BEGIN Data for analysis

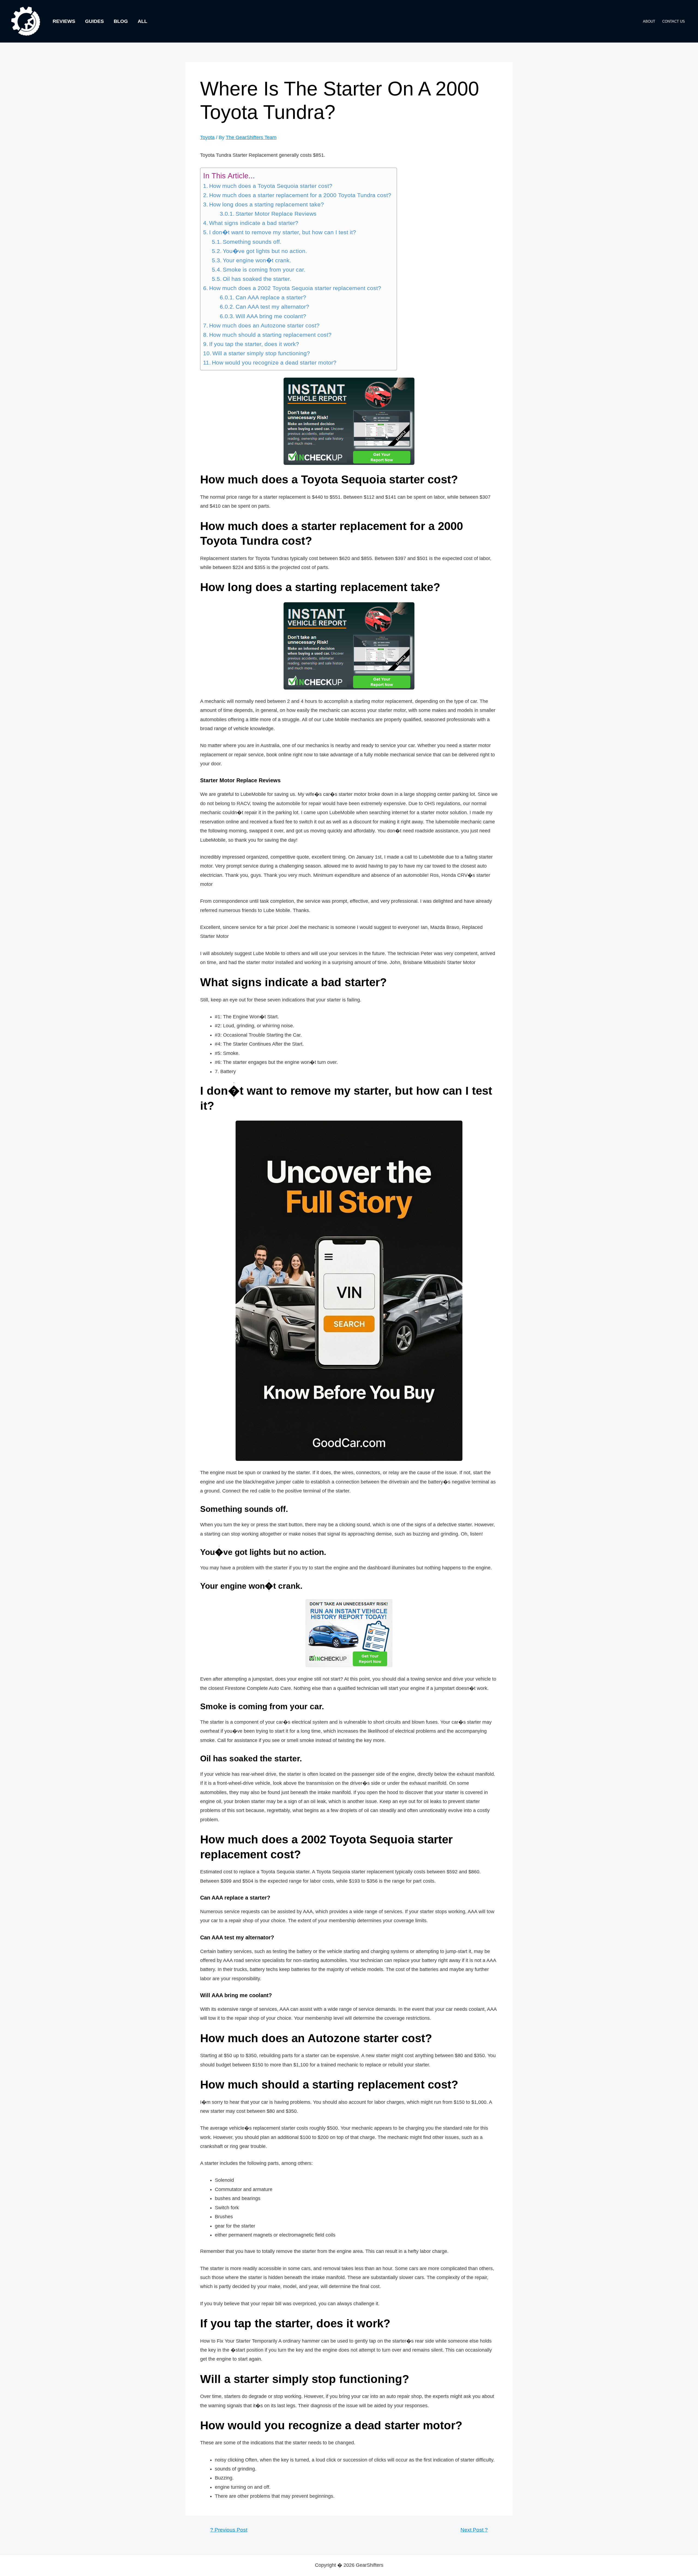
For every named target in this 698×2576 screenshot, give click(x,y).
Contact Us (673, 21)
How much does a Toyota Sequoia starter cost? (270, 186)
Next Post (474, 2529)
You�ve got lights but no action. (265, 251)
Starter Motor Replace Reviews (276, 213)
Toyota (207, 137)
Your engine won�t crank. (257, 260)
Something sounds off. (252, 242)
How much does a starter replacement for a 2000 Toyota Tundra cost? (300, 195)
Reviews (64, 21)
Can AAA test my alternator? (272, 306)
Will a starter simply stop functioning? (261, 353)
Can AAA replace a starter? (271, 297)
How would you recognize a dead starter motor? (274, 362)
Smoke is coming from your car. (264, 269)
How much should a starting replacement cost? (270, 335)
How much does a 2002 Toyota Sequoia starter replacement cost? (295, 288)
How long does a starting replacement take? (266, 204)
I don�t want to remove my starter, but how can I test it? (282, 232)
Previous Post (228, 2529)
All (142, 21)
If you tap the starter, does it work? (254, 344)
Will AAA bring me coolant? (271, 316)
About (649, 21)
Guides (94, 21)
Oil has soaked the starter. (257, 279)
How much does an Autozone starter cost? (264, 325)
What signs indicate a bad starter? (253, 223)
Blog (121, 21)
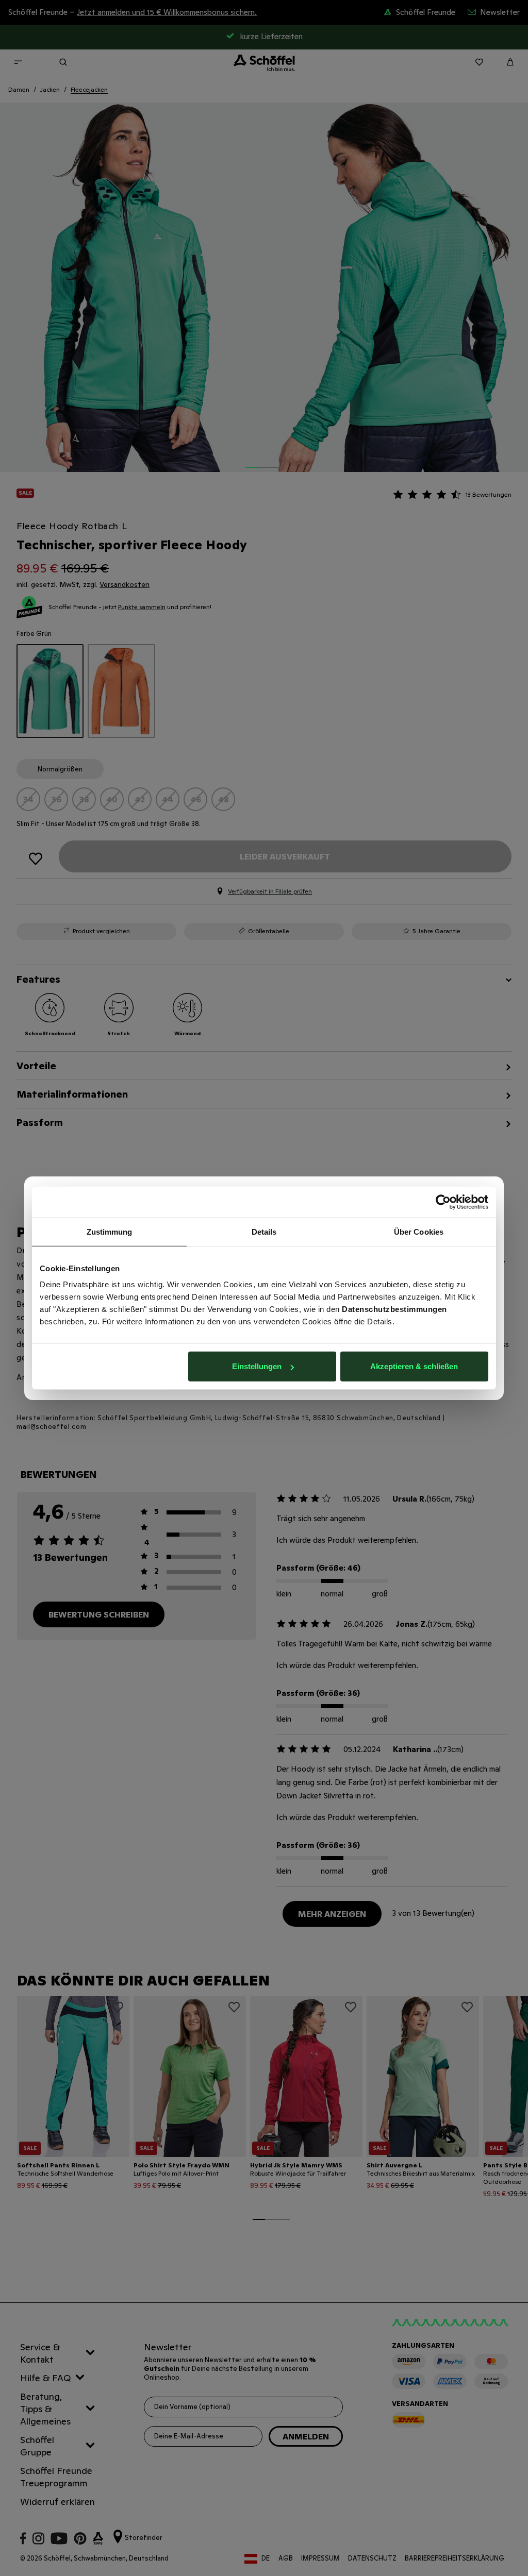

END Data for analysis

## [Exercise goal]
Repeat the records word for word, skipping pictures.

## [Solution]
For every named target in this 698×2576 screenshot, give click(x,y).
Contact Us (673, 21)
How much does a Toyota Sequoia starter cost? (270, 186)
Next Post (474, 2529)
You�ve got lights but no action. (265, 251)
Starter Motor Replace Reviews (276, 213)
Toyota (207, 137)
Your engine won�t crank. (257, 260)
Something sounds off. (252, 242)
How much does a starter replacement for a 2000 Toyota Tundra cost? (300, 195)
Reviews (64, 21)
Can AAA test my alternator? (272, 306)
Will a starter simply stop functioning? (261, 353)
Can AAA replace a starter? (271, 297)
How would you recognize a dead starter motor? (274, 362)
Smoke is coming from your car. (264, 269)
How much should a starting replacement cost? (270, 335)
How much does a 2002 Toyota Sequoia starter replacement cost? (295, 288)
How long does a starting replacement take? (266, 204)
I don�t want to remove my starter, but how can I test it? (282, 232)
Previous Post (228, 2529)
All (142, 21)
If you tap the starter, does it work? (254, 344)
Will AAA bring me coolant? (271, 316)
About (649, 21)
Guides (94, 21)
Oil has soaked the starter. (257, 279)
How much does an Autozone starter cost? (264, 325)
What signs indicate a bad starter? (253, 223)
Blog (121, 21)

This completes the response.